PROVIDED RECORDS -
*** Block opens ***

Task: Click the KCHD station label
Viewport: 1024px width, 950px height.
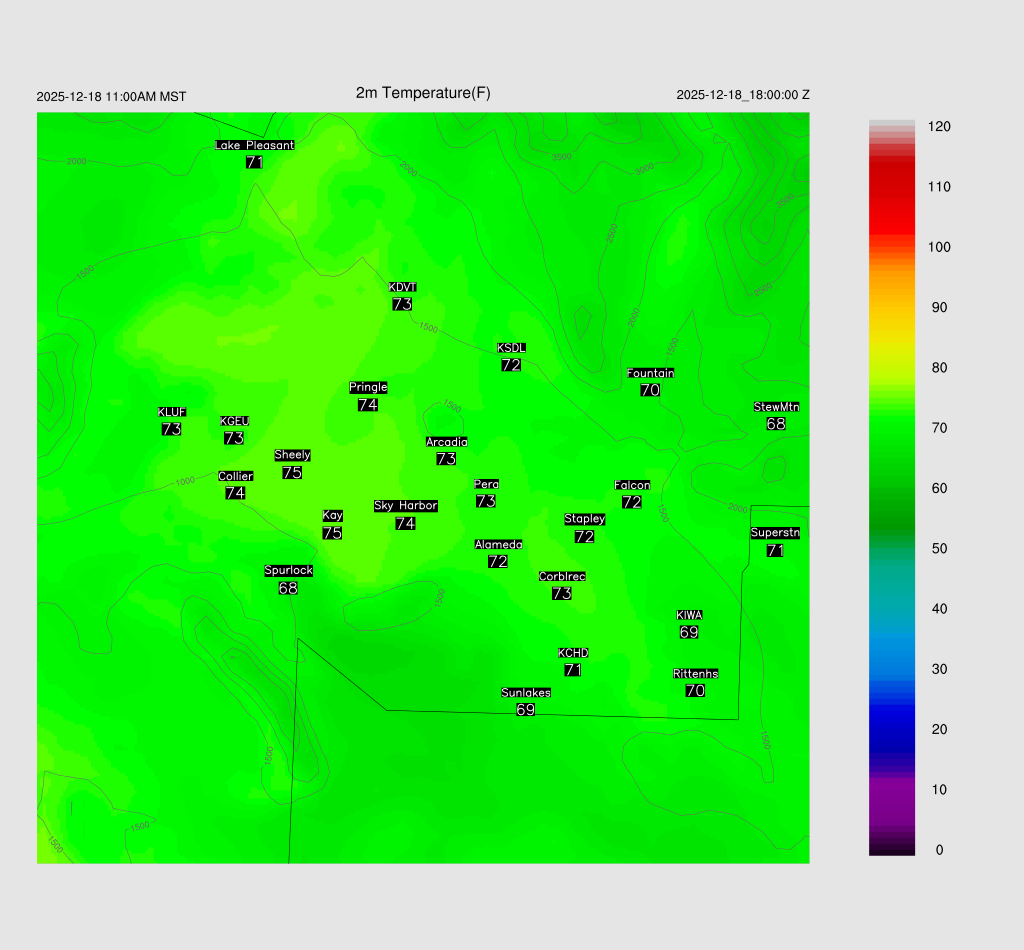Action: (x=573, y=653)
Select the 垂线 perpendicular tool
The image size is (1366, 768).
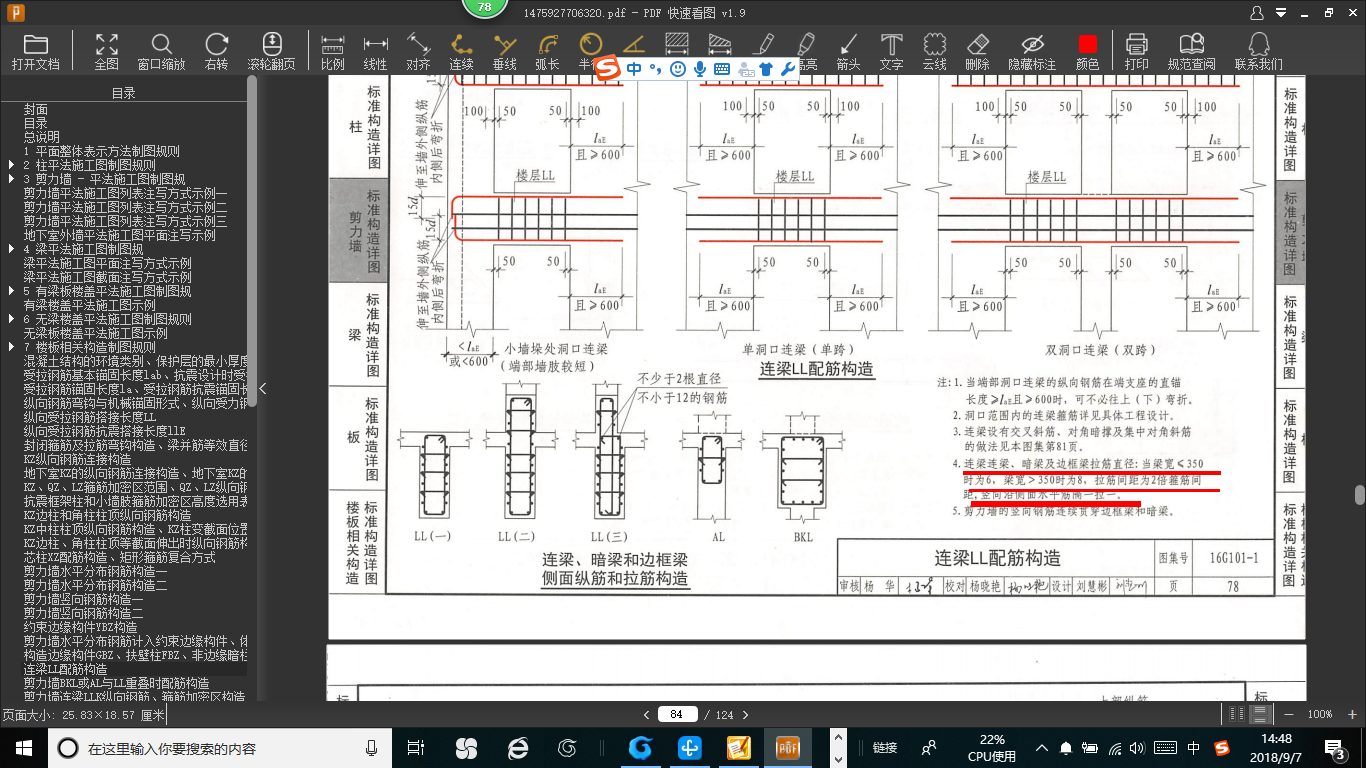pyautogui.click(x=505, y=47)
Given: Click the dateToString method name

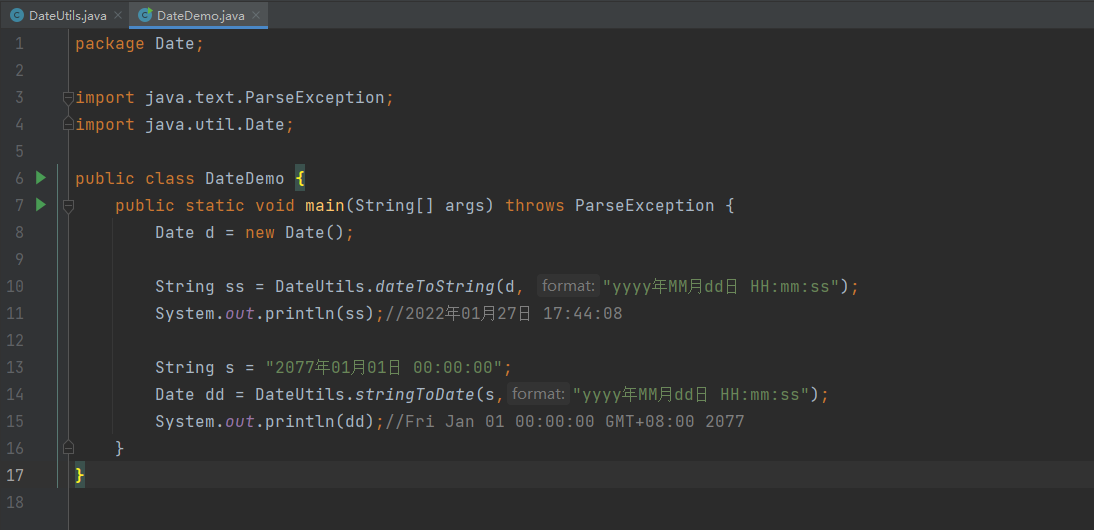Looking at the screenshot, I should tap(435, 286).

*** Block closes ***

ACTION ITEM -
All of the data above is to be repeated exactly, with the pictures left out.

OUTPUT FOR THIS EXERCISE -
Task: Click the KCHD station label
Viewport: 1024px width, 950px height.
Action: (x=573, y=653)
Select the 垂线 perpendicular tool
The image size is (1366, 768).
pyautogui.click(x=505, y=47)
Given: Click the dateToString method name

Looking at the screenshot, I should tap(435, 286).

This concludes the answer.